Not all errors are equal

3 December 2018
Lionel Hogg, Partner, Brisbane

The nature of jurisdictional error has long confounded and confused. Not all errors of law are equal.  Some errors deprive decision makers of authority, others do not. Some errors may be reviewed; the review of others may validly be excluded. There is a distinction of principle between errors characterised as jurisdictional errors and errors characterised as non-jurisdictional errors of law on the face of the record[1].

In short, it may not be difficult to fall into error in determining the consequences of an error.

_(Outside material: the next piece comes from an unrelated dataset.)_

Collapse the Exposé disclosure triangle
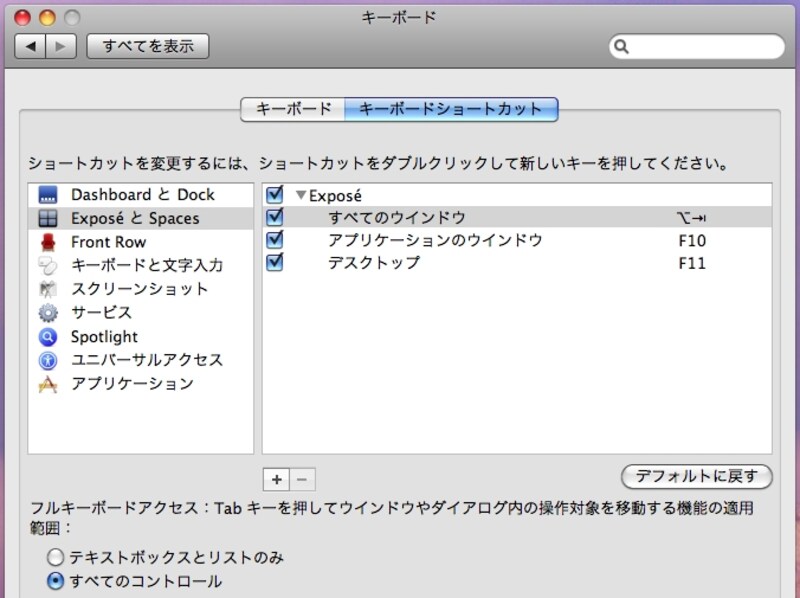The image size is (800, 598). click(299, 195)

Two recent High Court decisions, both involving a tribunal’s determination of federal migration law, have held that an error of law is not always a jurisdictional error. As recourse to the courts was only available for jurisdictional error, the tribunal’s original decisions were upheld.

Non-material errors

In Hossain v Minister for Immigration[2] a foreign citizen was denied a partner visa because mandatory criteria under the Migration Act were not satisfied. The Administrative Appeals Tribunal affirmed that decision, but the Minister subsequently conceded that the tribunal made an error of law in applying one of the criteria. The Federal Circuit Court held that this constituted jurisdictional error, invalidating the tribunal’s decision, even though completely separate criteria bound the Minister to deny the visa application. The essential question on appeal to the High Court was whether a non-material error by the decision maker was a jurisdictional error.

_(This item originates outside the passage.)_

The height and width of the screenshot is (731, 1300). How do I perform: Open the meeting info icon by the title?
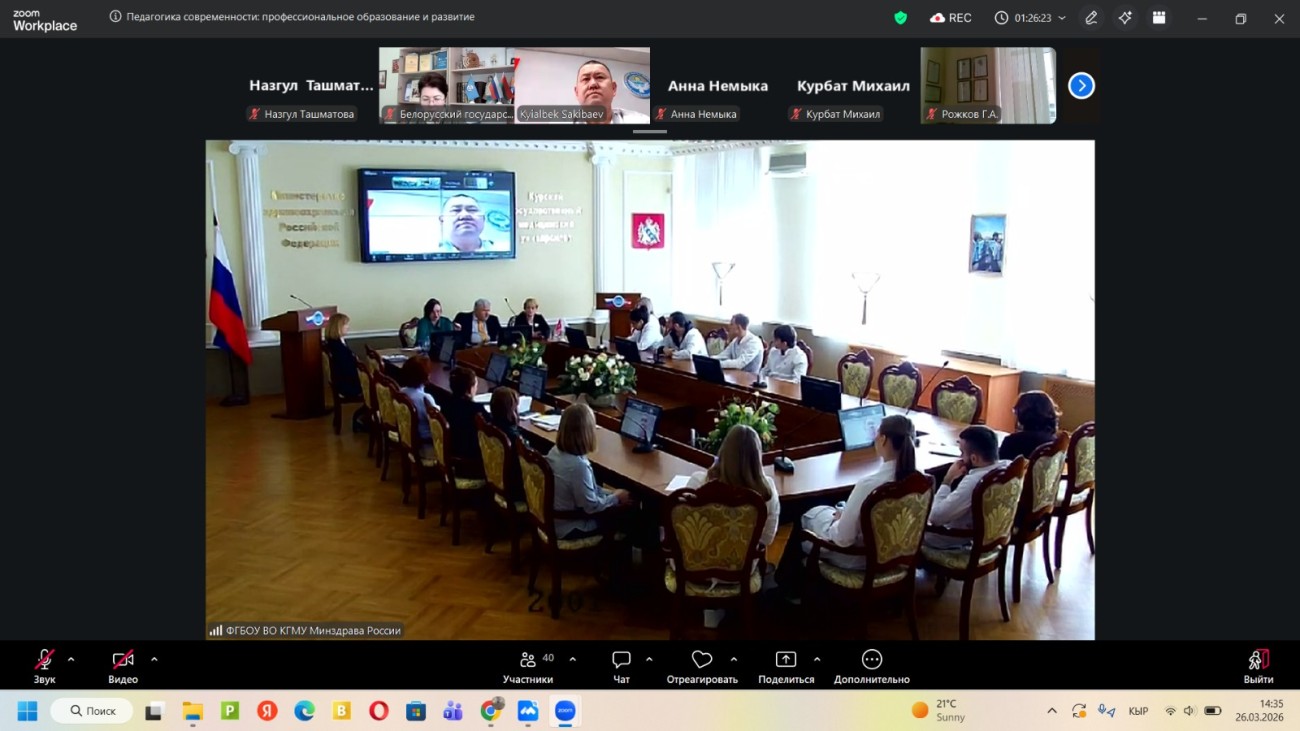[x=116, y=17]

The High Court held that a decision maker is required to proceed on a correct understanding of the applicable law, but that an error of law will not be jurisdictional in nature if the error does not materially affect the decision. Ordinarily, a statute which imposes a condition to be observed in a decision making process is not to be interpreted as denying legal force to every decision that might be made in breach of the condition. Rather, the statute is ordinarily to be interpreted as incorporating a threshold of materiality in the event of non-compliance.[3] Ordinarily, breach of a condition cannot be material unless compliance with the condition could have resulted in the making of a different decision[4]. As the Minister was bound, on other grounds, to deny the visa application, the error was not jurisdictional.

Superfluous questions

In Shrestha v Minister for Immigration[5] the Court similarly held that an error of law which could have no impact on a tribunal’s decision was not jurisdictional in nature and could not invalidate it.

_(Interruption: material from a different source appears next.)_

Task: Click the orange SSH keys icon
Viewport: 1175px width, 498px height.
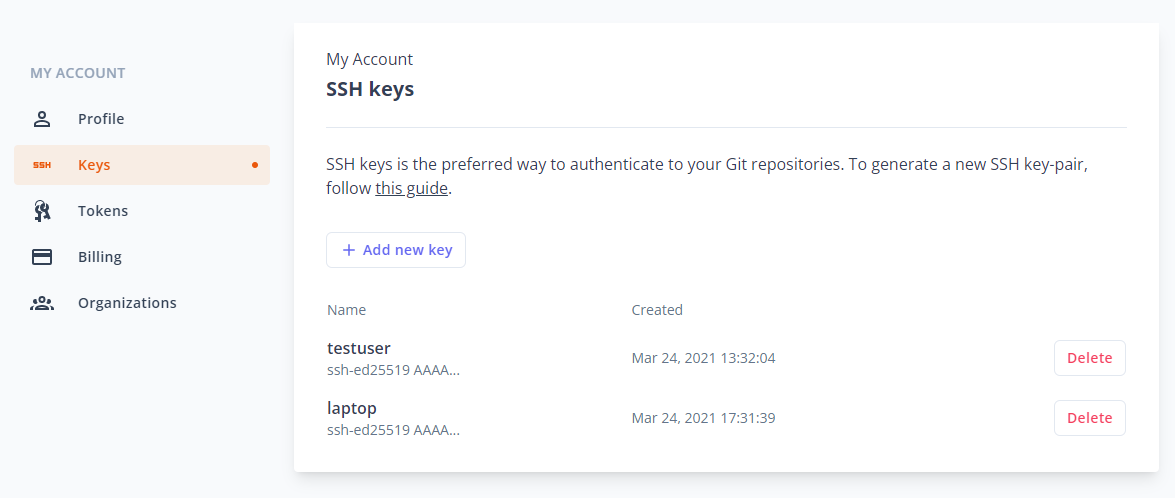Action: click(42, 165)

This case involved related appeals against decisions to cancel the visas of students whose course enrolment circumstances had changed. Dispute arose as to the construction of the relevant legislation, resulting in claims that the tribunal had misconstrued the provisions leading to legal error. However, given that the ultimate decision of the tribunal was based on the valid exercise of a discretion, the postulated legal error could have had no impact on the tribunal’s decisions and denied that error the character of a jurisdictional error. The postulated legal error, which the plurality found unnecessary to consider, at most led the tribunal to ask a superfluous question.

The decision is consistent with other long-standing authorities, in both public and private law, to the effect that acting on a mistaken basis as to right or power does not necessarily vitiate the act if it would be authorised on another basis.

No more confusion?

What might be confusing is that, if these cases did not include an element of the tribunal having other reasons for being held to be correct, the legal error would have constituted a jurisdictional error. Its character as a jurisdictional error was lost because, in the circumstances but without regard to the actual error, its determination could have no effect on the outcome. Presumably, the same result could have been reached by the Court exercising its residual discretion to deny relief based on the absence of practical consequences arising from the error.

The Court’s clarity as to what constitutes jurisdictional error also came with a caveat. Two Justices[6] in Hossain (and the others, by implication)[7] noted that there may be unusual circumstances where an error is so fundamental that it will be material whether or not a person is deprived of the possibility of a successful outcome, such as an extreme case of denial of procedural fairness, but no such circumstances arose in that case.

Key takeaway

It remains true that not all errors are equal. Although it is important that administrative decision makers proceed on a correct understanding of the law, an error may not be fatal if it will not lead to the wrong decision.

Careful statutory construction is vital but “it is unlikely to be an intention that the legislature is taken to have that a decision be rendered invalid by an immaterial error”.[8]


[1] This distinction in England is reduced to almost vanishing point but in Australia is relevant to decisions of inferior courts but not to administrative tribunals.
[2] Hossain v Minister for Immigration and Border Protection [2018] HCA 34.
[3] Hossain (n1) [29] (Kiefel CJ, Gageler and Keane JJ).
[4] Hossain (n1) [31].
[5] Shrestha v Minister for Immigration and Border Protection [2018] HCA 35.
[6] See Nettle J at [40] and Edelman J at [72].
[7] Kiefel CJ, Gageler and Keane JJ repeatedly qualified their analysis with the adverb “ordinarily”.
[8] Hossain (n1) at [67] (Edelman J).

Authored by: 
Lionel Hogg, Partner

This update does not constitute legal advice and should not be relied upon as such. It is intended only to provide a summary and general overview on matters of interest and it is not intended to be comprehensive. You should seek legal or other professional advice before acting or relying on any of the content.